▶ _PASSAGE_
════
Re: [PATCH v5 13/16] platform/x86/intel/pmc/ssram: Refactor memory barrier for reentrant probe

From: David Box

Date: Thu May 28 2026 - 22:39:29 EST


Hi Ilpo,

On Thu, May 21, 2026 at 07:21:43PM -0700, David E. Box wrote:
> From: Xi Pardee <xi.pardee@xxxxxxxxxxxxxxx>
>
> Previously, a single global 'device_probed' flag with memory barriers was
> used to prevent callers from reading PMC info before probe completion. The
> write barrier in probe ensured all data, devid and base_addr, was visible
> before signaling completion, and the read barrier in callers ensured they
> checked the flag before reading data.
>
> A following commit will make probe reentrant, requiring that a different
> synchronization flag be used since a single global flag cannot coordinate
> multiple concurrent probes.
════
▶ _SUPPLIED MATERIAL_
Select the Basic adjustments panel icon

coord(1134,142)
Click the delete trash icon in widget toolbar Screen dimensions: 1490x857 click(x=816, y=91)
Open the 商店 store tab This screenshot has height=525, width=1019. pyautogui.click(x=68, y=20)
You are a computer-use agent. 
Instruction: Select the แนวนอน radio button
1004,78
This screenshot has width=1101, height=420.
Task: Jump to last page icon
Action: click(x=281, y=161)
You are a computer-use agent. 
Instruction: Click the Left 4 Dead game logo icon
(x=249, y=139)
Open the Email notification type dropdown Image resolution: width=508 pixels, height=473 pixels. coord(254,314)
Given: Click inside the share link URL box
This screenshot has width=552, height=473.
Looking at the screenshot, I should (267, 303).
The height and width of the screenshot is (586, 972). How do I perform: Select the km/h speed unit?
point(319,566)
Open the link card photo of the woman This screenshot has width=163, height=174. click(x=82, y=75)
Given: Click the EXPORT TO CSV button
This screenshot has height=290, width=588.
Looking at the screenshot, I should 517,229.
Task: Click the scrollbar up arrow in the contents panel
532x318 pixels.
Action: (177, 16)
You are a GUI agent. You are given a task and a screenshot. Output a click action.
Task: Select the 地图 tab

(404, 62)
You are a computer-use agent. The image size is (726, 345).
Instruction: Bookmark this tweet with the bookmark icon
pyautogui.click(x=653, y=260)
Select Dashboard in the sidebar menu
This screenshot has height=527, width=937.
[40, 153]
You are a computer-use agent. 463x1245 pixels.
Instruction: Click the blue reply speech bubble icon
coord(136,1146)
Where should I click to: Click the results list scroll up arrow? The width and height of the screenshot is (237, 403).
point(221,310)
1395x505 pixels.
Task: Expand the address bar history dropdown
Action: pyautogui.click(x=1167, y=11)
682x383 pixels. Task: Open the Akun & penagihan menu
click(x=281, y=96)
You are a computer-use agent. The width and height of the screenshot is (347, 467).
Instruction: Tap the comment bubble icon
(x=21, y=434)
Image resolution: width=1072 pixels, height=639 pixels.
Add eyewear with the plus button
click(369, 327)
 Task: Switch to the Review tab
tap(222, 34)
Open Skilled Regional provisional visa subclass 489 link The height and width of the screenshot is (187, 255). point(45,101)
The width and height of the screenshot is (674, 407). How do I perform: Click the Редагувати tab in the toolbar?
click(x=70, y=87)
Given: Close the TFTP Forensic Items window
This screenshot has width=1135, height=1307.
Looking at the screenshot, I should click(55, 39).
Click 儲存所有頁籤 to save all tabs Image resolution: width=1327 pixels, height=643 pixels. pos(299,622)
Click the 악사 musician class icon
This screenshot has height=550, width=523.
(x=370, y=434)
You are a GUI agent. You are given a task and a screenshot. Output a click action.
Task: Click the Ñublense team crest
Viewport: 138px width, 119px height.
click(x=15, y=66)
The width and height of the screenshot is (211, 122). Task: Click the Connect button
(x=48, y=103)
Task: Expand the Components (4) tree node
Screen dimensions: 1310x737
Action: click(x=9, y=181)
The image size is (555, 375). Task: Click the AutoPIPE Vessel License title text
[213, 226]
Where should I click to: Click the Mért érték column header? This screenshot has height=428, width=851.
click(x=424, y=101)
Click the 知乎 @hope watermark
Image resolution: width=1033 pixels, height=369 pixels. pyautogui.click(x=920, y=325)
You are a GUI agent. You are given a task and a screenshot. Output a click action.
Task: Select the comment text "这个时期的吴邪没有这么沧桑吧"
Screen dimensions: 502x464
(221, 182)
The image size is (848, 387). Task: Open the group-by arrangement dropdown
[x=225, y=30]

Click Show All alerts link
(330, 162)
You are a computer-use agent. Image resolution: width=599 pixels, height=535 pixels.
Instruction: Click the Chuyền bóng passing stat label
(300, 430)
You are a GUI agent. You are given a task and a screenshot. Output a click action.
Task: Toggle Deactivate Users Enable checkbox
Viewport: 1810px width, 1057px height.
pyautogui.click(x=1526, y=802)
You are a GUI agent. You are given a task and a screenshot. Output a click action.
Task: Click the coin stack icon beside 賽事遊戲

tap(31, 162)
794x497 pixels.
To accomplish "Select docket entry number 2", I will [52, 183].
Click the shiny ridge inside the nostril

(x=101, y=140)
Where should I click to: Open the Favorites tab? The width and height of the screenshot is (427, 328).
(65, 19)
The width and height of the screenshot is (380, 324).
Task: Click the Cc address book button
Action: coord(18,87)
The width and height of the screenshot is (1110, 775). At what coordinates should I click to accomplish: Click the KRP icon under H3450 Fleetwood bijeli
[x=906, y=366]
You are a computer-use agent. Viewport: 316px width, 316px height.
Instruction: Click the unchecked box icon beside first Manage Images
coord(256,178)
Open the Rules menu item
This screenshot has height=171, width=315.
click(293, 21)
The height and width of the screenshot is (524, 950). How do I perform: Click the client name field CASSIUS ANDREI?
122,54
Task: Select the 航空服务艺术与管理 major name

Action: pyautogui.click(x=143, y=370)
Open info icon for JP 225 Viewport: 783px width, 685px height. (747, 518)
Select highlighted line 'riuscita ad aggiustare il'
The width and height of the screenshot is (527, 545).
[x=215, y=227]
════
▶ _TO DO_
- a) In the patch message, reproduce the stretch from "Date: Thu May" through "before reading data." with "flag" changed to "indicator".
- b) In the patch message, what was previously used to keep callers from reading PMC info before probe completion?

▶ _ANSWERS TO THE EXERCISES_
- a)
Date: Thu May 28 2026 - 22:39:29 EST


Hi Ilpo,

On Thu, May 21, 2026 at 07:21:43PM -0700, David E. Box wrote:
> From: Xi Pardee <xi.pardee@xxxxxxxxxxxxxxx>
>
> Previously, a single global 'device_probed' indicator with memory barriers was
> used to prevent callers from reading PMC info before probe completion. The
> write barrier in probe ensured all data, devid and base_addr, was visible
> before signaling completion, and the read barrier in callers ensured they
> checked the indicator before reading data.

- b) A single global 'device_probed' flag with memory barriers.